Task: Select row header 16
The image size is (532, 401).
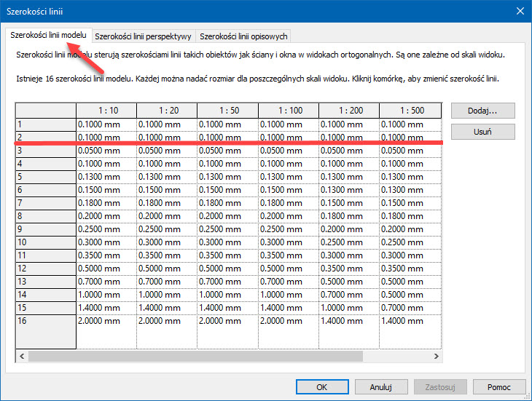Action: [x=46, y=320]
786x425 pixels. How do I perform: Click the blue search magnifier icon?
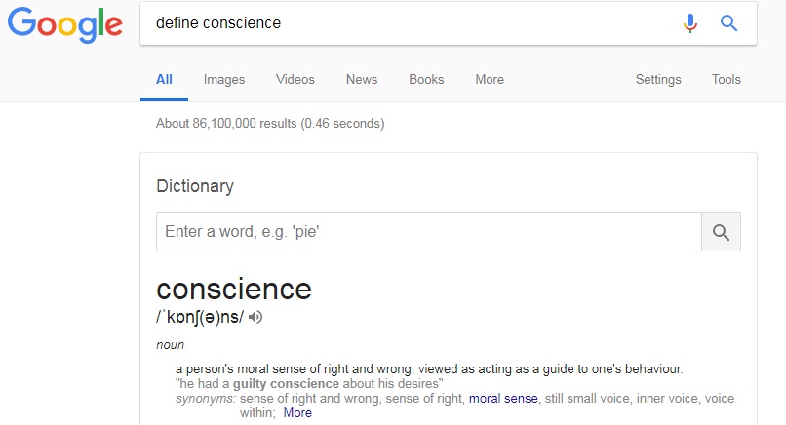coord(728,23)
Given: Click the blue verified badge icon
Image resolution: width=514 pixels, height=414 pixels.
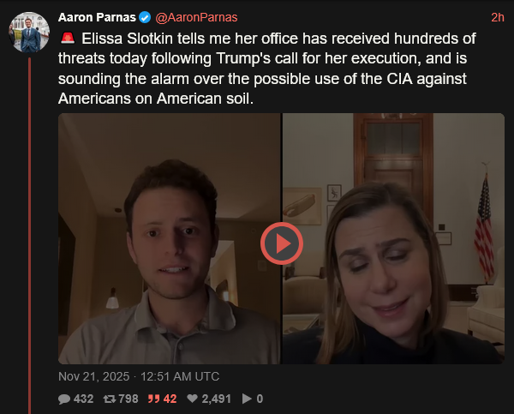Looking at the screenshot, I should pyautogui.click(x=145, y=17).
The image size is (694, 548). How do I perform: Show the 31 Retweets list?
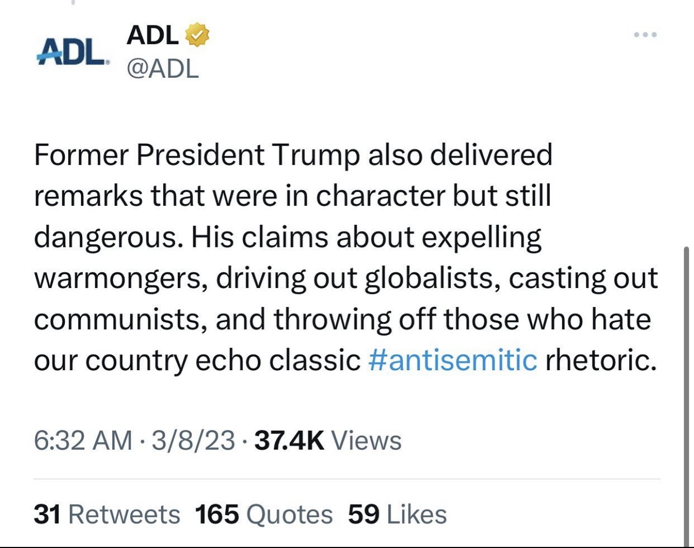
---
◆ **TASK BRIEF**
Please transcribe the whole listing above exactly, with the images left out.

◆ **WRITTEN REPLY**
Task: Select row header 16
The image size is (532, 401).
Action: [x=46, y=320]
786x425 pixels. How do I perform: Click the blue search magnifier icon?
coord(728,23)
Given: Click the blue verified badge icon
Image resolution: width=514 pixels, height=414 pixels.
Looking at the screenshot, I should pyautogui.click(x=145, y=17).
The image size is (694, 548). How do I perform: Show the 31 Retweets list?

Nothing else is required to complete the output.